2017 was the year that I let people in.
I guess I'll drive right into it and say that in 2017 I was an open book to everyone and anyone whom I felt a connection to. Now, that isn't entirely a horrible thing. I've created so many great friendships; friendships that I will cherish for a lifetime because when you have a real connection to genuine people that's something you do not want to let go. On the flip side of it all, there were times where I found that opening myself up to some individuals and letting them in resulted in and left me vulnerable and naive one too many times.

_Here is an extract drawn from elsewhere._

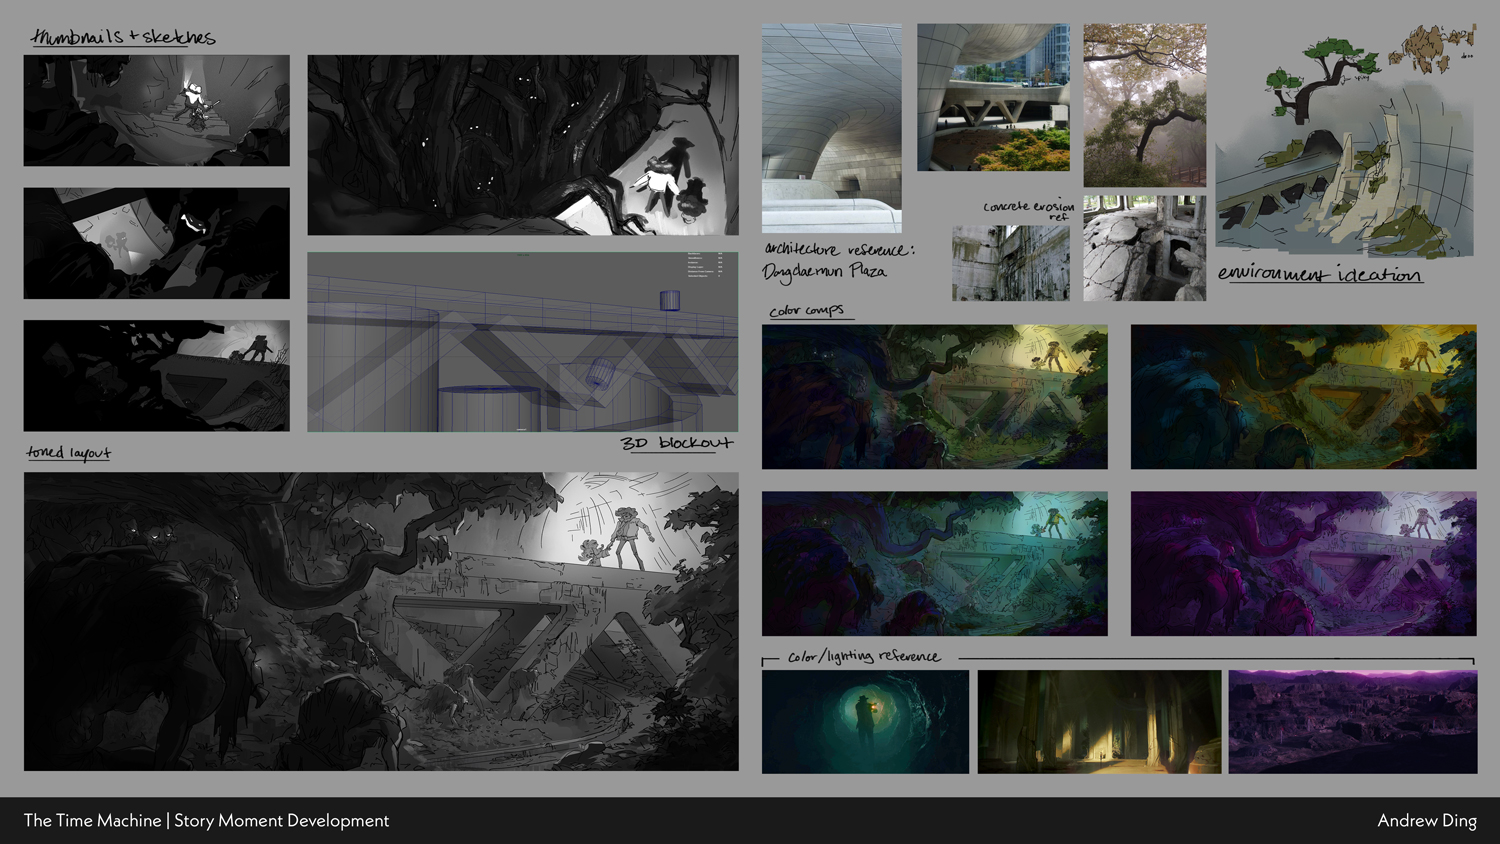The width and height of the screenshot is (1500, 844).
Task: Select the glowing-eyes creature thumbnail sketch
Action: 156,243
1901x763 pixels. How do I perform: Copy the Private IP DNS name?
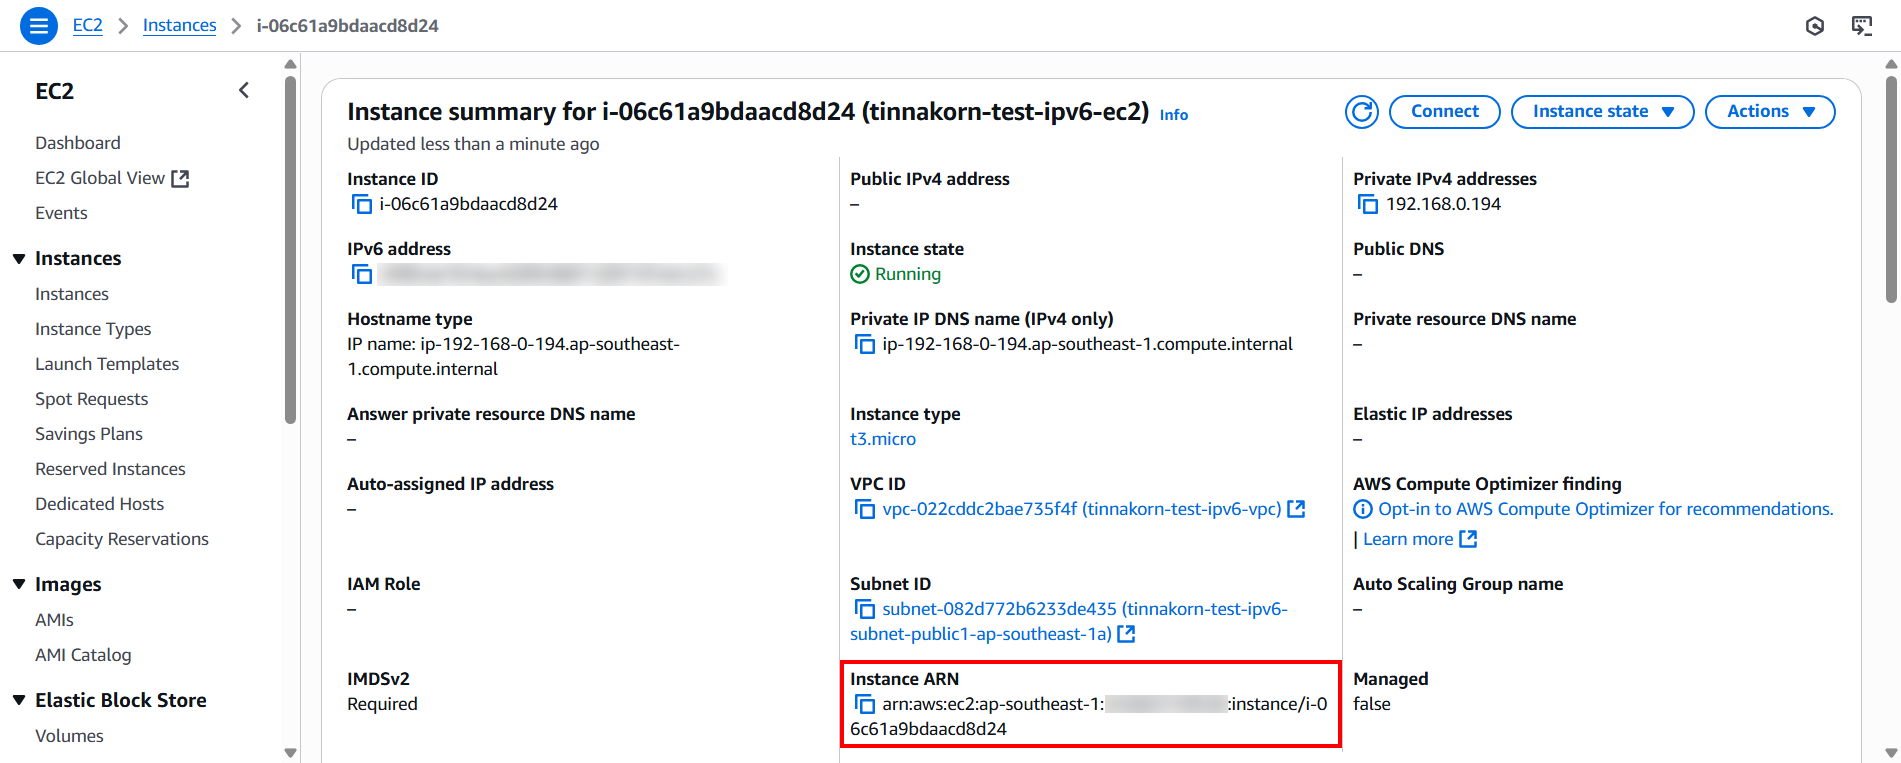tap(864, 344)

For the most part, I've always considered myself to be pretty guarded. Letting people see the real me only if I felt they were reciprocating the same. There were too many times where I found myself in situations of doing the opposite. and was allowing people to see aspects of my mind and my life but they weren't letting me into theirs. It takes a lot for me to put my guard down, mostly because I'm an over-thinker and am extremely paranoid about what might happen in the long term if I let people too close. But over the past year, I was becoming too comfortable with the people that were in my life. So much so that I was spilling my thoughts and feelings everywhere and leaving parts of myself with individuals who eventually would just become temporary figures and who did not give two cents about my feelings. It was definitely my bad for presenting them with the opprotunity to walk all over me. Unfortunately, those pieces of me I lost I know I will never get back.

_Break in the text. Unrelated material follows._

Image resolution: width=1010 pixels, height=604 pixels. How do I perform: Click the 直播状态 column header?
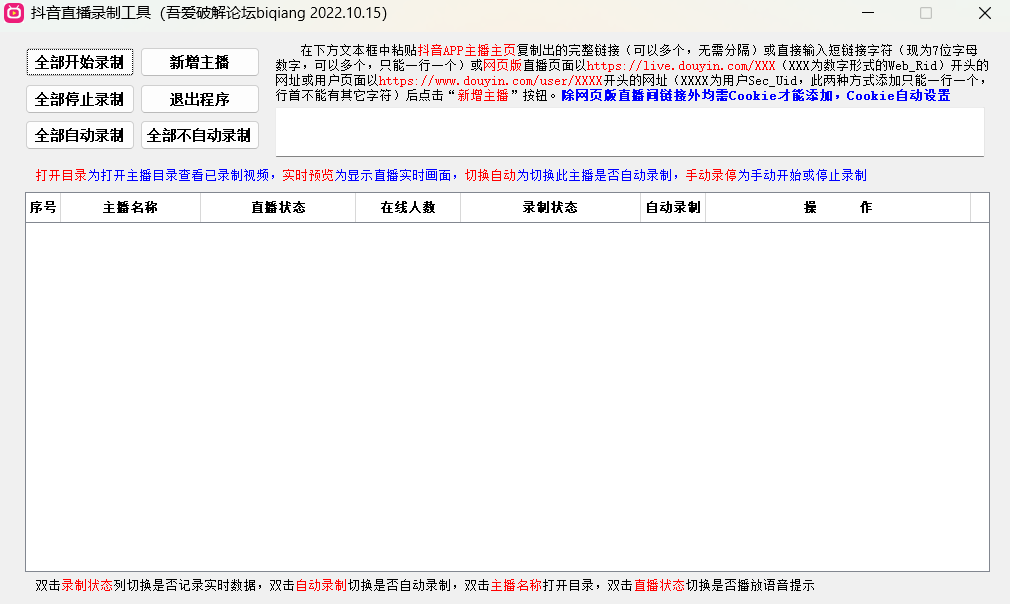click(x=278, y=208)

But it wasn't all too bad though! 2017 was the year I've made relationships with so many amazing people. People that I felt couldn't have come at a more perfect time during phases of transition and that who would allow me to be myself without feeling judged or without any sort of complications. The best part is that they reciprocate those feelings towards me. They're there to listen to whatever I need to say, and want me around just as much as I need them. What makes that even better is the fact that they were with people who like me for me and not for what they thought I was. It's people I would've never thought would come into my life and have definitely changed my whole game.
I've done so much growing over these last 12 months. I figured out my boundaries in terms of selfishness, learned that people will gravitate towards you when you're being yourself, and most importantly I grew a preference for the type of people I want to surround myself with. I'm at a point in my life where I notice that people are making the decision to either keep me around because of significance or dropping me like flies because I don't acquire traits that fit their preference; which is completely a-okay with me. I'm beginning to understand the importance of keeping positive people and vibes around and ridding myself of the things or people that do me no good and only bring me down. Deleting the ones that distract me from great things going on in my life right now and removing people that really backtrack the heck out of my progress. Sorry not sorry but cut out the people who are toxic - you don't need the extra stress. Am I right or am i right?
2018's hopefully the year where I comeback stronger, better, and even more put together. Actually, scratch that. I'm not hopeful 2018's going to be that year, but I'm significantly more determined to make it the best year it can possibly be. The last couple of years have definitely been rough but I can't wait till I see all of it pay off.